→ **EXTRACT**:
(begin)
If both equity and debt holders do not like the acquisition, there must be either true value destruction or a problem of divergence in perceptions between those who took the decision to go ahead with the specific acquisition and those who have given the thumbs down..
The agency problem
In its simplest form, an agent does not take decisions the way the principal would. An agent ends up maximising his wealth even at the cost of secondary shareholders, who could include small shareholders, debt-holders, customers, employees and even the government.
Even taking a limited view of defining secondary shareholders to include only the non-managing equity- and debt-holders, the agent ends up, though not deliberately, working against their interests due to what can be labelled secondary shareholder haziness a situation where it is often difficult to identify, clearly articulate, negotiate and balance their position.
This singular, multi-variable optimisation is important due to time horizon, and risk/return perception differences between the primary and the secondary shareholders.
The primary shareholders are rarely active participants in the secondary capital market, and it is the secondary shareholders who influence the price in the absence of strong signals backed by credible action from the primary shareholders.
On top of this, primary shareholders have access to much more credible information and can influence the direction of the company by virtue of the position they occupy.
Unfortunately, agent managers are often ill-equipped to deal with secondary shareholder haziness, and they quickly take umbrella under simplistic, formula-driven analysis such as cost-benefit, rule of majority and discounted cash flow. Such a purely economic approach misrepresents the problem, and creates a sense of disconnect.
Invincible yet un-winning
Companies often gloss over this disconnect by arguing that eventually it is the analysts who move the market. One will be surprised to see that most often their time horizon of investment will be much shorter than that of their analysis.
The second argument, that with the exit of one set of investors another always comes in, is only partially true. One has seen how concerted action of selling even by small investors can keep the share under water for a fairly long time.
The cycle of exit and entry by another set of investors, while theoretically elegant is, practically bumpy, and could spread over a fairly long period, to be of concern to the corporate. Recently, one saw in an otherwise successful public offering retail shareholders largely stayed out despite a price concession.
The efficient market argument does not really sell. The short term is very important.
The secondary shareholder really matters, and successful promoters such as Dhirubhai Ambani have always cared for this segment, thus enabling them create an army of loyal investors.
(end)
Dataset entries
(begin)
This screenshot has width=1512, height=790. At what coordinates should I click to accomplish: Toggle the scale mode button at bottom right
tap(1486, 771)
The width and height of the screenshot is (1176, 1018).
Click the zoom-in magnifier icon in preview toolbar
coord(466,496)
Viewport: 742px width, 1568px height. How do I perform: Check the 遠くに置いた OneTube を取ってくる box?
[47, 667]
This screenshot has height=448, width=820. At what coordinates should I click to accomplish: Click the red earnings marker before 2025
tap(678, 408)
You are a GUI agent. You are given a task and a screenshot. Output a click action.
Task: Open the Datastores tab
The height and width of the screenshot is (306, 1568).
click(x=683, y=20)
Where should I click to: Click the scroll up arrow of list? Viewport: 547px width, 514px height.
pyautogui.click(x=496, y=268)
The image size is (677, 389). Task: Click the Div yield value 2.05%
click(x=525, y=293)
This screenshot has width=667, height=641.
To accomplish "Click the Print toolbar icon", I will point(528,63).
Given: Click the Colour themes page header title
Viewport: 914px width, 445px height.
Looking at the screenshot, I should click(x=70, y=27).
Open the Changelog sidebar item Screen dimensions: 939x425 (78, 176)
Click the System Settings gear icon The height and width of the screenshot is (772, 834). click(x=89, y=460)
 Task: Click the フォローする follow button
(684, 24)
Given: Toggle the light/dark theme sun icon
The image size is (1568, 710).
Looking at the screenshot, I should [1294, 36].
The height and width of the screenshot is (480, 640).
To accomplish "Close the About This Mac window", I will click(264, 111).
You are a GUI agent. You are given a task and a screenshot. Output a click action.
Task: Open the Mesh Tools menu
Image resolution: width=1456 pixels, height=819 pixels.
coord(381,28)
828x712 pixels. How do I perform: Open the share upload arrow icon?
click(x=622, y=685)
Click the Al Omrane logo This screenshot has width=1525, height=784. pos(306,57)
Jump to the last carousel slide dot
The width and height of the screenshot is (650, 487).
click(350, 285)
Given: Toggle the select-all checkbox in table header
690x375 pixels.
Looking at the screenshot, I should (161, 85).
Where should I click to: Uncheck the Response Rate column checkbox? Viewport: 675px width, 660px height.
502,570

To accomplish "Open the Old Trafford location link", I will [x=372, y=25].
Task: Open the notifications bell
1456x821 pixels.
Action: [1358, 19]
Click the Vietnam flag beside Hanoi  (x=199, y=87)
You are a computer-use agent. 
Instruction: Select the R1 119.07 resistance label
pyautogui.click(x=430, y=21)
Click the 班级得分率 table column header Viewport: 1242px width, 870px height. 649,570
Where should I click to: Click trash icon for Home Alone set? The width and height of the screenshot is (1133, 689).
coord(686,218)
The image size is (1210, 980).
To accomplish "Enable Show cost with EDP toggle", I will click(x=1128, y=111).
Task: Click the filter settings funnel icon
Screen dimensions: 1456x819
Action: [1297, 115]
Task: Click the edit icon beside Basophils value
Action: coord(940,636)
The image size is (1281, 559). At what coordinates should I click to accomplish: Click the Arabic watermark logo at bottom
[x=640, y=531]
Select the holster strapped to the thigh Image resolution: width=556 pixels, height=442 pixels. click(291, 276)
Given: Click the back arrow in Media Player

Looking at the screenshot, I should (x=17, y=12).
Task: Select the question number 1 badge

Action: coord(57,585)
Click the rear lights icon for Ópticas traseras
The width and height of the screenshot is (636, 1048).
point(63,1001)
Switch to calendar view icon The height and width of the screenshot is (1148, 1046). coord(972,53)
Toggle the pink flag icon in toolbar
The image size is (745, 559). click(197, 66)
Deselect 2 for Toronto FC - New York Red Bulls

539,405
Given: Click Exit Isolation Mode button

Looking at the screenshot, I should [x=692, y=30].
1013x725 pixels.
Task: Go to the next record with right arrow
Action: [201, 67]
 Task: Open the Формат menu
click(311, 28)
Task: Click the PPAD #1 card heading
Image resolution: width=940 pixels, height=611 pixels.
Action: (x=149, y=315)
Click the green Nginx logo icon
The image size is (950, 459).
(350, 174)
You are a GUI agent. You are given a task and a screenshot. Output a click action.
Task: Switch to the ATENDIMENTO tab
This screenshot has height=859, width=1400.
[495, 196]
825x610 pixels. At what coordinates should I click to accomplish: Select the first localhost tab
(end)
→ **ACTIONS TO TAKE**:
a) For each statement, say whether it agrees with the shareholder passage, answering yes or no and quoting the deciding words: (i) primary shareholders rarely take an active part in the secondary capital market; (ii) the efficient market argument is persuasive; (iii) the claim that another set of investors always comes in after one exits is fully true.
b) Reproduce the part of the dataset entries that opens with the line containing "Where should I click to: Click trash" and closes with the line containing "will click(x=1128, y=111).", including both of those lines.
The shareholder passage and the dataset entries are unrelated to each other.

→ **RESPONSES**:
a)
(i) Yes: "The primary shareholders are rarely active participants in the secondary capital market"
(ii) No: "The efficient market argument does not really sell."
(iii) No: "The second argument, that with the exit of one set of investors another always comes in, is only partially true."

b)
Where should I click to: Click trash icon for Home Alone set? The width and height of the screenshot is (1133, 689).
coord(686,218)
The image size is (1210, 980).
To accomplish "Enable Show cost with EDP toggle", I will click(x=1128, y=111).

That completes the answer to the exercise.